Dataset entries
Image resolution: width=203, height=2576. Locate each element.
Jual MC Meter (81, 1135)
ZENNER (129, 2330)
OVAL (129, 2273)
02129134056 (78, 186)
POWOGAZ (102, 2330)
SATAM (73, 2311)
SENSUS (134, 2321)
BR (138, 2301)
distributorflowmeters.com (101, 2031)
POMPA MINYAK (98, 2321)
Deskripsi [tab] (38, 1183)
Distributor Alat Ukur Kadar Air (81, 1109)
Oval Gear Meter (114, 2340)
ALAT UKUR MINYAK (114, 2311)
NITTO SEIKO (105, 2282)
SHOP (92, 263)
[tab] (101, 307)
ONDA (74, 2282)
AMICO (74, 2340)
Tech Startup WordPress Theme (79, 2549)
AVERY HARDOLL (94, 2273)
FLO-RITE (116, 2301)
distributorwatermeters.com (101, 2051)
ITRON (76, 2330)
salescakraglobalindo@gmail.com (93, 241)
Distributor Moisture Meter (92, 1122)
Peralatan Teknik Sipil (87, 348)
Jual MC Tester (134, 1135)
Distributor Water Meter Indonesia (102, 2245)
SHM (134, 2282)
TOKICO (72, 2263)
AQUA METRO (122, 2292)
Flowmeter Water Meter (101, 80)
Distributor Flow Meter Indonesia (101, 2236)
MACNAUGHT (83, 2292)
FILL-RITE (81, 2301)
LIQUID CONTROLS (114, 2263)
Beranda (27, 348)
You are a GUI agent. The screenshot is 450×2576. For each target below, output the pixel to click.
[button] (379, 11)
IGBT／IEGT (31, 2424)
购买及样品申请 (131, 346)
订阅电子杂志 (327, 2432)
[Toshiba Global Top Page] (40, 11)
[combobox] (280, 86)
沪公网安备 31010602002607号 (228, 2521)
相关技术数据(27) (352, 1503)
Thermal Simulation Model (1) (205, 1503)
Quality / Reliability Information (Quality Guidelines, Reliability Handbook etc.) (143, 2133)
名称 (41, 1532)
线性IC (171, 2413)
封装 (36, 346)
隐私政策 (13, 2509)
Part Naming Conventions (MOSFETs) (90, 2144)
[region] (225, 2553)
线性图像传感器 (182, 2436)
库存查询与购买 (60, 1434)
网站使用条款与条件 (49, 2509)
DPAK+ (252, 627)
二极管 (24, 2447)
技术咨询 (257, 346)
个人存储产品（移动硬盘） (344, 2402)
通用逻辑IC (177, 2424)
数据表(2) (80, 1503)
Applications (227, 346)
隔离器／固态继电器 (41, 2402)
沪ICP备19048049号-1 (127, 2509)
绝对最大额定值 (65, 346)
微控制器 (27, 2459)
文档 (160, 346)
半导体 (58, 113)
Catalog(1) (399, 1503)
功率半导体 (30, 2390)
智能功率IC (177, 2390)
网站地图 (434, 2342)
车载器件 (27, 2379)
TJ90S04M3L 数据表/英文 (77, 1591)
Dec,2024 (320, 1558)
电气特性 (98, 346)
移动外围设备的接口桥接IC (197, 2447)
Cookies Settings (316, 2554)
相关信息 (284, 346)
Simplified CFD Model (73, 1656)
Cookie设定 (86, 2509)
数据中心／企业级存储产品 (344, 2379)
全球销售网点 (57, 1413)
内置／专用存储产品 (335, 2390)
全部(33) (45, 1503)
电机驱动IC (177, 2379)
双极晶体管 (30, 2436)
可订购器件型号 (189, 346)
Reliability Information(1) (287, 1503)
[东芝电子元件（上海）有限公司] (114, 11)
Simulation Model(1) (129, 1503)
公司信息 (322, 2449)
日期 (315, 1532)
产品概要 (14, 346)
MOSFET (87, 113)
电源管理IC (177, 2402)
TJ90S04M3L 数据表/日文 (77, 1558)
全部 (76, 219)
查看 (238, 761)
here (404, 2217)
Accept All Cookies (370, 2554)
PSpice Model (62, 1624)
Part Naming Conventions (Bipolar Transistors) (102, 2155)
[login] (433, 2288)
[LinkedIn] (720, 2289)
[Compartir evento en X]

## Problem requirements
Look through the data above and return exactly the lines from the one that contains "智能功率IC (177, 2390)" to the one that contains "PSpice Model (62, 1624)", inclusive, with nothing else.

## Your response
智能功率IC (177, 2390)
网站地图 (434, 2342)
车载器件 (27, 2379)
TJ90S04M3L 数据表/英文 (77, 1591)
Dec,2024 (320, 1558)
电气特性 (98, 346)
移动外围设备的接口桥接IC (197, 2447)
Cookies Settings (316, 2554)
相关信息 (284, 346)
Simplified CFD Model (73, 1656)
Cookie设定 (86, 2509)
数据中心／企业级存储产品 (344, 2379)
全球销售网点 (57, 1413)
内置／专用存储产品 (335, 2390)
全部(33) (45, 1503)
电机驱动IC (177, 2379)
双极晶体管 (30, 2436)
可订购器件型号 (189, 346)
Reliability Information(1) (287, 1503)
[东芝电子元件（上海）有限公司] (114, 11)
Simulation Model(1) (129, 1503)
公司信息 (322, 2449)
日期 (315, 1532)
产品概要 (14, 346)
MOSFET (87, 113)
电源管理IC (177, 2402)
TJ90S04M3L 数据表/日文 (77, 1558)
全部 (76, 219)
查看 (238, 761)
here (404, 2217)
Accept All Cookies (370, 2554)
PSpice Model (62, 1624)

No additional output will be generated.